> **Given records**:
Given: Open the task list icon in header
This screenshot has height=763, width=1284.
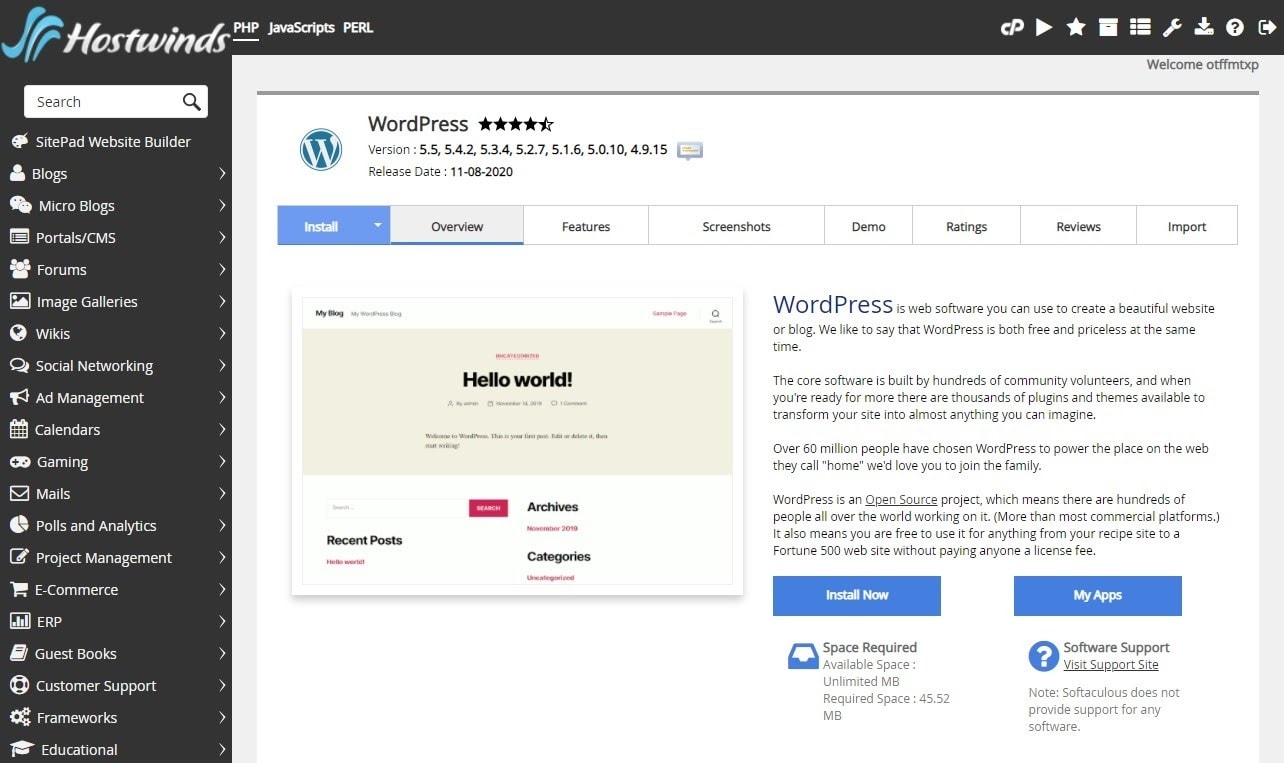Looking at the screenshot, I should 1140,28.
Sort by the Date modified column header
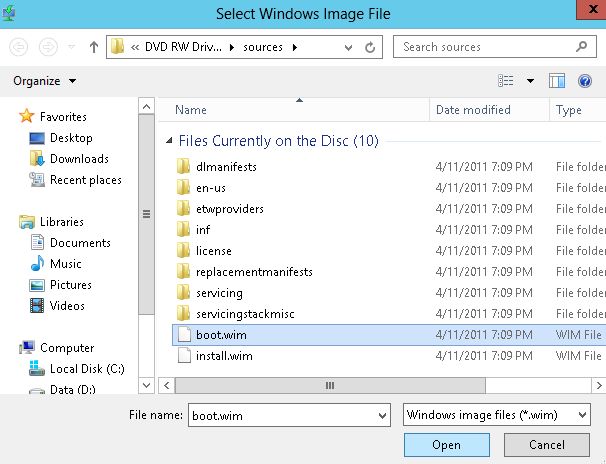Image resolution: width=606 pixels, height=464 pixels. click(473, 110)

> **Problem requirements**: The entries are to be restated word for word, and no picture should appear in the copy.

> **Exercise response**:
Given: Open the task list icon in header
This screenshot has height=763, width=1284.
Looking at the screenshot, I should 1140,28.
Sort by the Date modified column header
Image resolution: width=606 pixels, height=464 pixels. click(473, 110)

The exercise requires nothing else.